EMPLOYEES''STOCK OPTION SCHEME

The Human Resource Department and the Nomination and Remuneration Committee of the Board of Directors of the Company administer the Employees ''Stock Option Scheme of the Company in accordance with the applicable SEBI Guidelines.

The disclosure as on 31st March 2016 (cumulative disclosure) as stipulated under the SEBI Guidelines with regard to the Employees'' Stock Option Scheme is provided as Annexure - 6 to this Report.

STATUTORY AUDITORS

M/s. S.S. Kothari Mehta & Co., were appointed as the Statutory Auditors of the Company at the Annual General Meeting held on 30th September 2015 for a period of five years in accordance with the provisions of section 139 of the Companies Act, 2013 subject to ratification by members of the Company every year. The Board recommends the ratification of their appointment, till the conclusion of the next following Annual General Meeting of the Company.

The Company has obtained from them a certificate to the effect that they are eligible to continue as the Statutory Auditors of the Company and that they comply with the requirements prescribed in Section 141 of the Companies Act, 2013.

SECRETARIAL AUDITOR AND REPORTTHEREON

The Board of Directors of the Company appointed Mr. R. Venkata subramanian, Practising Company Secretary, as the Secretarial Auditor to conduct the Secretarial Audit in terms of section 204 of the Companies Act, 2013. The Report of Secretarial Audit is attached in Form MR 3 and forms part of this Report as Annexure- 7.

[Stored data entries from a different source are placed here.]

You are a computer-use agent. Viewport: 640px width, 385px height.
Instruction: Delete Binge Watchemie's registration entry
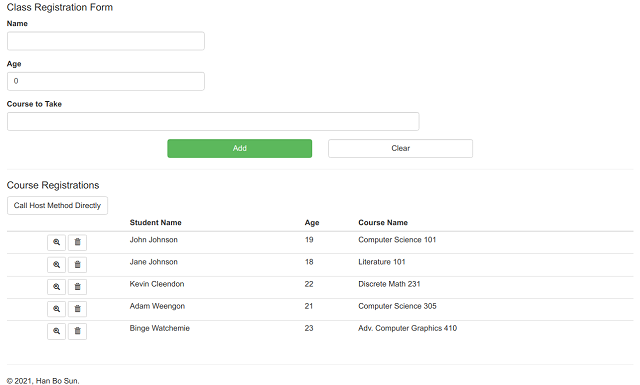tap(77, 331)
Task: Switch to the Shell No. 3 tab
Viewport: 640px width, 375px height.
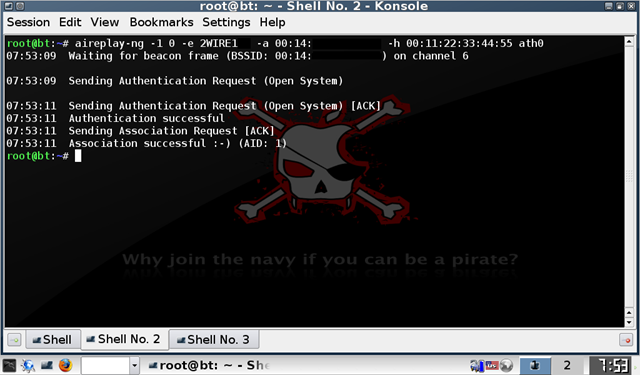Action: pyautogui.click(x=214, y=339)
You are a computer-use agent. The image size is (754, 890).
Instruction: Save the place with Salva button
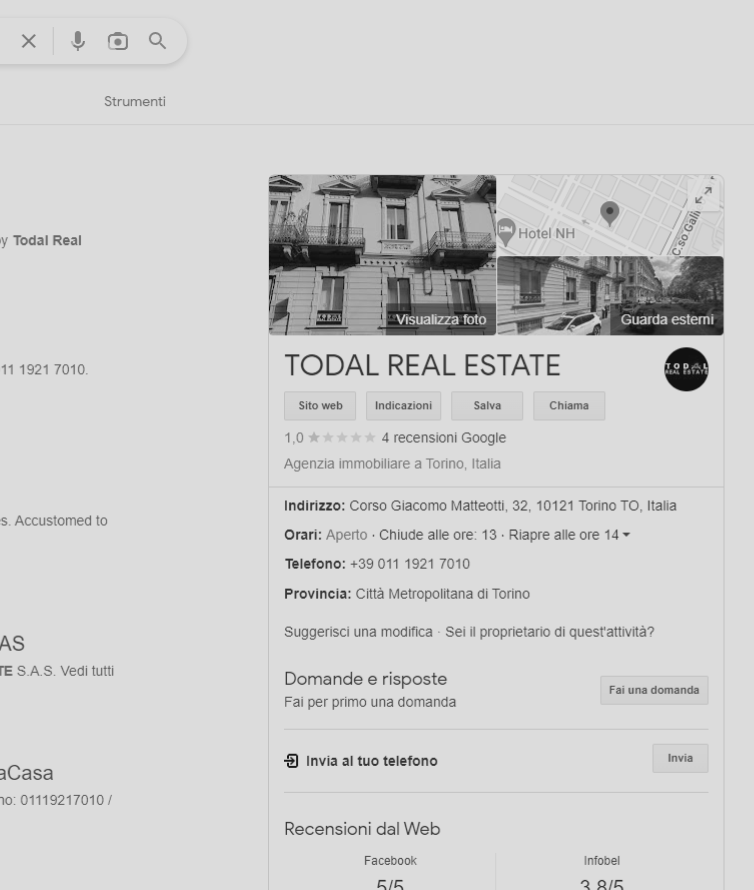487,406
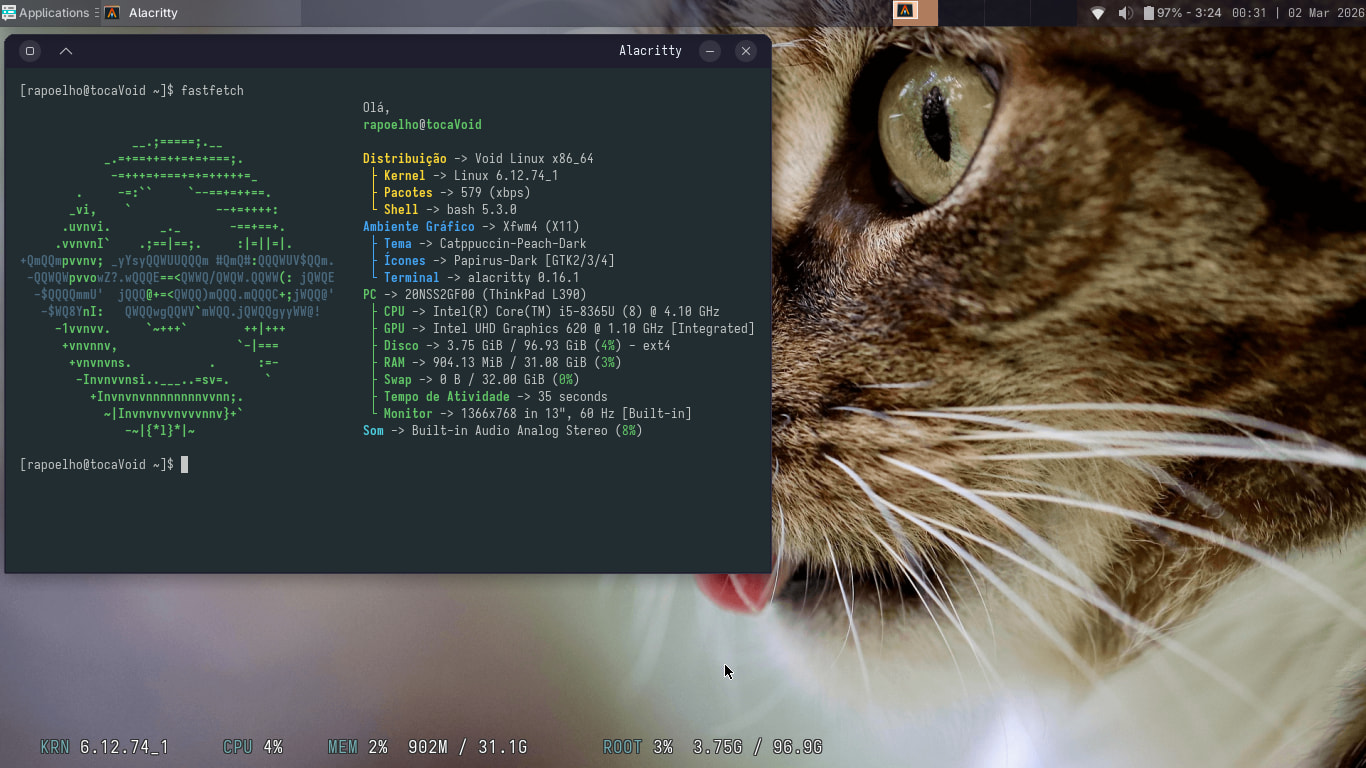Switch to the fourth workspace
Image resolution: width=1366 pixels, height=768 pixels.
tap(1053, 12)
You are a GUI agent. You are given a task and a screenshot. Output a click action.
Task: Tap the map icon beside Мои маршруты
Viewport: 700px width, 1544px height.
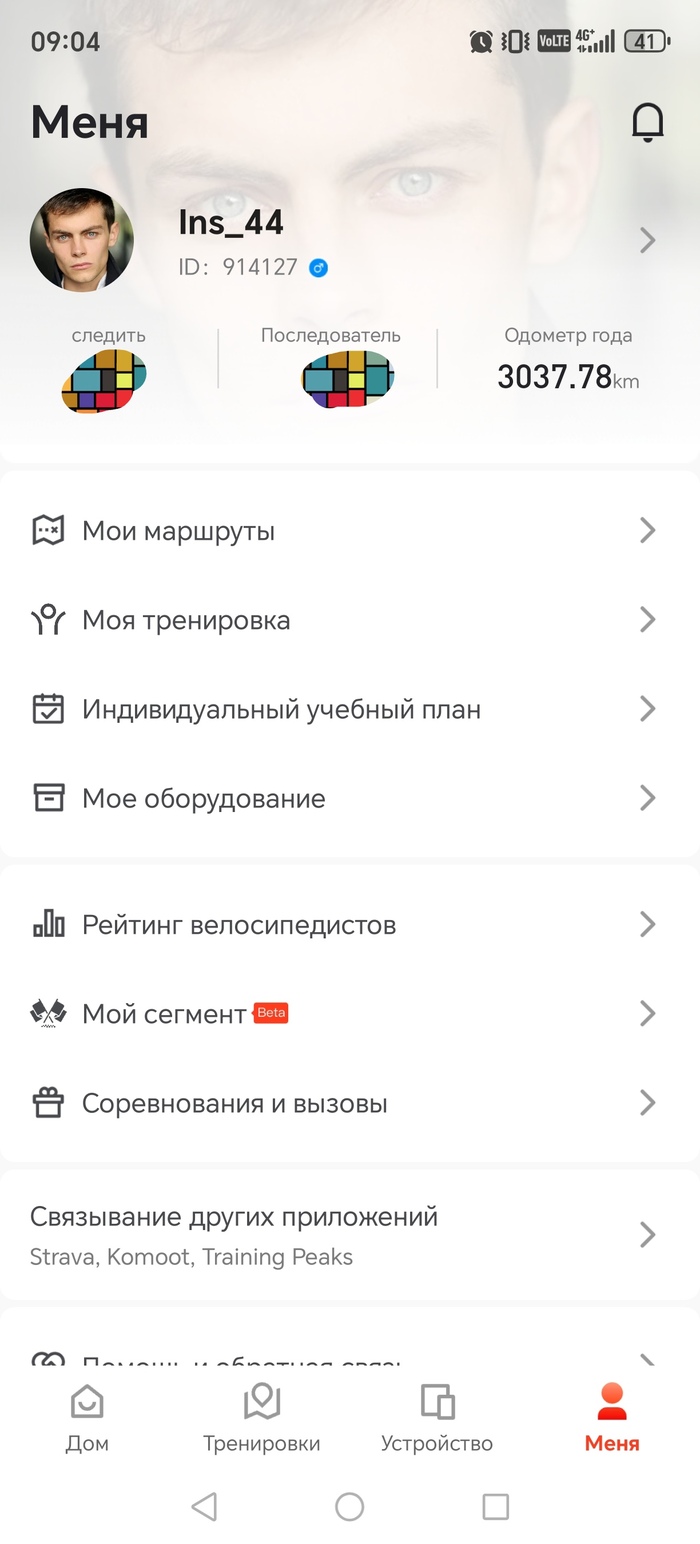pos(48,530)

COMMENTS ON AUDITORS''OBSERVATIONS

The Reports submitted by the Secretarial Auditors and Statutory Auditors on the Standalone Financial Statements of the Company do not contain any qualification, reservation or adverse remark.

LISTING OF SHARES

The Company''s shares continue to remain listed on the National Stock Exchange and Bombay Stock Exchange and the listing fees for the financial year 2016-17 has been paid to the said Exchanges.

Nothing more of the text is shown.